We analyzed data from the multicenter Patient-Centered Outcomes Research Institute (PCORI)-funded Comparative Effectiveness of Pulmonary Embolism Prevention after Hip and Knee Replacement (PEPPER) trial, linked with the American Hospital Association Annual Survey. Adult patients undergoing elective primary TKA for osteoarthritis between December 2016 and May 2024 were included. The primary outcome was the binary classification of cemented versus cementless fixation. Five models were evaluated (logistic regression, LASSO, support vector machine, XGBoost, and Random Forest). Model performance was assessed using discrimination, precision–recall performance, calibration, and F1 score within a nested cross-validation framework. All confidence intervals were estimated using surgeon-clustered bootstrap resampling. Permutation importance was used for cross-model feature comparison, and SHapley Additive exPlanations (SHAP) were applied to interpret the best-performing model.

Results

Among 7848 patients treated by 140 surgeons at 29 hospitals, 85.8% underwent cemented TKA. RF achieved the highest discriminatory performance (AUROC = 0.868; 95%CI:0.826–0.891, F1 = 0.944; 95%CI:0.927–0.951) and the lowest Brier score (0.080; 95%CI: 0.072–0.091).

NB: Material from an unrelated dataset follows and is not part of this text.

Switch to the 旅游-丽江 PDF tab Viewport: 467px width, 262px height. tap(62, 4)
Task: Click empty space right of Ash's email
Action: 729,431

In the RF model, patient BMI and age emerged as the most influential predictors of fixation choice, with SHAP analyses indicating an inverse association between BMI and cemented fixation and a non-linear relationship between age and the likelihood of cemented TKA. In contrast, non-tree-based models more frequently prioritized hospital-level and geographic characteristics over patient factors.

Conclusions

Tree-based SML models, particularly RF, showed the highest performance in this cohort and prioritized patient-level predictors more consistently than non–tree-based models. Substantively, fixation choice within this study cohort was more strongly associated with patient-specific factors such as BMI and age. These findings may help inform understanding of how patient characteristics are associated with fixation choice in current clinical practice.